● **DEINE AUFGABEN**
1. Beantworte drei kurze Fragen zur Stellungnahme zum Inkassorecht:
(a) An welchem Tag reichte der BVBC die Stellungnahme ein?
(b) Welches Risiko trägt der Verbraucher nach der gesetzlichen Normalverteilung grundsätzlich?
(c) Mit welchem Tatbestandsmerkmal sollen überzogene Kosten im Einzelfall korrigiert werden?
2. Schreib die Stellungnahme zum Inkassorecht nach ihrem letzten Satz weiter.

● **AUSGEWÄHLTER TEXT**
- - - -
Das Bundesministerium der Justiz und für Verbraucherschutz gab dem BVBC die Gelegenheit, zum Referentenentwurf für das "Gesetz zur Verbesserung des Verbraucherschutzes im Inkassorecht" Stellung zu beziehen. Nach Erstellung durch das Wissenschaftliche Institut des BVBC (WIB) reichte der BVBC am Donnerstag, 31.10.2019, folgende Stellungnahme ein:
1. Allgemeines
a) Bei der Beurteilung der gesetzlichen Regelung darf der juristische Normalfall nicht aus den Augen verloren werden. Dieser gesetzliche Normalfall mit der dort vorgesehenen Risikoverteilung muss auch der Maßstab für weitergehende Informations- und Aufklärungspflichten des Zessionars bilden. b) Gesetzliche Normalverteilung
- Der Unternehmer trägt grundsätzlich das Risiko seiner Leistungserbringung, sei es in Form eines Kauf-, Werk- oder sonstiges Dienstleistungsvertrages
- Der Verbraucher trägt grundsätzlich das sog. Preisrisiko.
- Ab einem bestimmten Zeitpunkt geht die Leistungs- sowie die Gegenleistungsgefahr (=Preisrisiko) auf die jeweils andere Partei über (Beispiel: Annahmeverzug)
c) Allein der Umstand, dass die Geldleistungsforderung aufgrund einer Abtretung durch eine andere Person geltend gemacht wird, kann nicht zu erhöhten Informations- und Aufklärungspflichten führen, die mit der Zession als solcher gar nicht in Zusammenhang stehen und somit nur anlässlich der Zession anfallen. Ganz allgemeine Folgen aus der Leistungserbringung des Unternehmers, namentlich die Folgen verspäteter Zahlungen können nicht zu zusätzlichen Informations- und Aufklärungspflichten, die die Durchsetzung der Forderung im Ergebnis erschweren, führen.
Jeder, der im weitesten Sinne Leistungen, auch Waren, bezieht, weiß, dass diese zu bezahlen sind, und es bei Nichtzahlung Weiterungen geben kann. Möchte er diese vermeiden, muss der Verbraucher nicht aufgeklärt werden, sondern einfach nur zahlen. Es gibt keinen Grund, für Verbraucher besondere Schutzvorschriften diesbezüglich einzuführen. Der Gesetzgeber wird doch wohl nicht allen Ernstes behaupten wollen, dass es dem Verbraucher unbekannt sei, dass die Folgen verspäteter Zahlungen dazu führen kann, dass zusätzliche Kosten und Gebühren anfallen. Sollten diese im Einzelfall überzogen sein, mag man mit dem Tatbestandsmerkmal der „Notwendigkeit“ die erforderlichen Korrekturen vornehmen, da nur angemessene und erforderliche Betreibungskosten vom Geldleistungsschuldner zu tragen sind.
- - - -
● **BEREITGESTELLTE DATEN**
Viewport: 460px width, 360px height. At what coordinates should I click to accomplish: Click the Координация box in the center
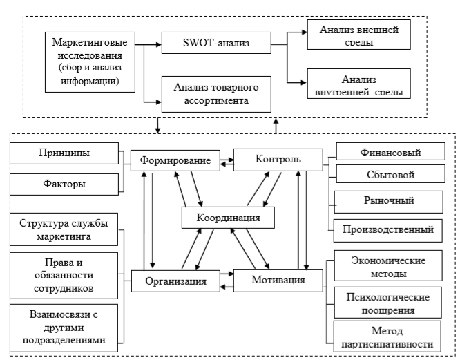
- - - -
● **DIE ANTWORTEN**
1.
(a) Am Donnerstag, 31.10.2019.
(b) Das sogenannte Preisrisiko.
(c) Mit dem Tatbestandsmerkmal der „Notwendigkeit“.

2.
So ist es beispielsweise anerkannt, dass die Kosten für die Einschaltung eines Inkassounternehmens dann nicht zu tragen sind, wenn der Geldleistungsschuldner vor Einschaltung des Inkassobüros deutlich macht, dass er die Forderung, sei es zu Recht oder zu Unrecht, keinesfalls bezahlen wird. Die Einschaltung eines Inkassobüros wird in solchen Fällen als unnötig eingestuft, da dem Geldleistungsgläubiger bekannt ist, dass dieser ohnehin den Gerichtsweg wird einschlagen müssen und daher in der Regel einen Anwalt beauftragen muss.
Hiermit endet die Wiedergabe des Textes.